▸ INPUT DATA:

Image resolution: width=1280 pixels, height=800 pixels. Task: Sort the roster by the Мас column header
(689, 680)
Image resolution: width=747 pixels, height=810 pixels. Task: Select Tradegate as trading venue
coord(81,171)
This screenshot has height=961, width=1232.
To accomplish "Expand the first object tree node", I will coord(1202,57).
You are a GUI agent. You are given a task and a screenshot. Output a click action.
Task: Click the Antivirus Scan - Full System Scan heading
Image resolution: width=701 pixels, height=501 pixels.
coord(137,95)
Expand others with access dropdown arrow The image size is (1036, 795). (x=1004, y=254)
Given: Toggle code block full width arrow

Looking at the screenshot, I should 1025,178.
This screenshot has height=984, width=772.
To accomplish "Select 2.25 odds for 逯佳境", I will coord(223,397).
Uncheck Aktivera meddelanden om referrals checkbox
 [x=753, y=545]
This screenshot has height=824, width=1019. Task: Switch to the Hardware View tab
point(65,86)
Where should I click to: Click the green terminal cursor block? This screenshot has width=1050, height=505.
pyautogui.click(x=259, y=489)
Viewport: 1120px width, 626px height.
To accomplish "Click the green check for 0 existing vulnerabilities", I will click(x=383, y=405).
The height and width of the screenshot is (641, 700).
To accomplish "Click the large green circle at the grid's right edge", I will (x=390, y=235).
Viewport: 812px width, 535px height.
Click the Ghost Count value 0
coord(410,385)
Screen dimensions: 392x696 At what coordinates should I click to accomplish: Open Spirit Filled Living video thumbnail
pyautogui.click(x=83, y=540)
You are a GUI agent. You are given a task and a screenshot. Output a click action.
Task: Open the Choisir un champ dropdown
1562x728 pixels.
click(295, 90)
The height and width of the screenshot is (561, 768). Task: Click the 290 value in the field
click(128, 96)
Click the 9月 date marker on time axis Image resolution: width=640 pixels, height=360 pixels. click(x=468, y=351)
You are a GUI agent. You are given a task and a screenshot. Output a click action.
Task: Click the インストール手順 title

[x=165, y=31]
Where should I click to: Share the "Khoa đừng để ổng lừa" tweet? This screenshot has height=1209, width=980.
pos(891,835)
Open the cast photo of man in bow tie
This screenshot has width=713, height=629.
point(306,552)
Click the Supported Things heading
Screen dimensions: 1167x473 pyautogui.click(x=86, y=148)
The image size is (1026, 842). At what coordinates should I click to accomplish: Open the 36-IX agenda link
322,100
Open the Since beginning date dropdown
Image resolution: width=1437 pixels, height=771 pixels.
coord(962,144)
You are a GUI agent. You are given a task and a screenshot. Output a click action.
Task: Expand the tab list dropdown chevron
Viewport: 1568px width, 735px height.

▸ WHAT TO DO: What is the number of lines in the data that include the word "Viewport"? State only that number.

▸ RESPONSE BELOW: 3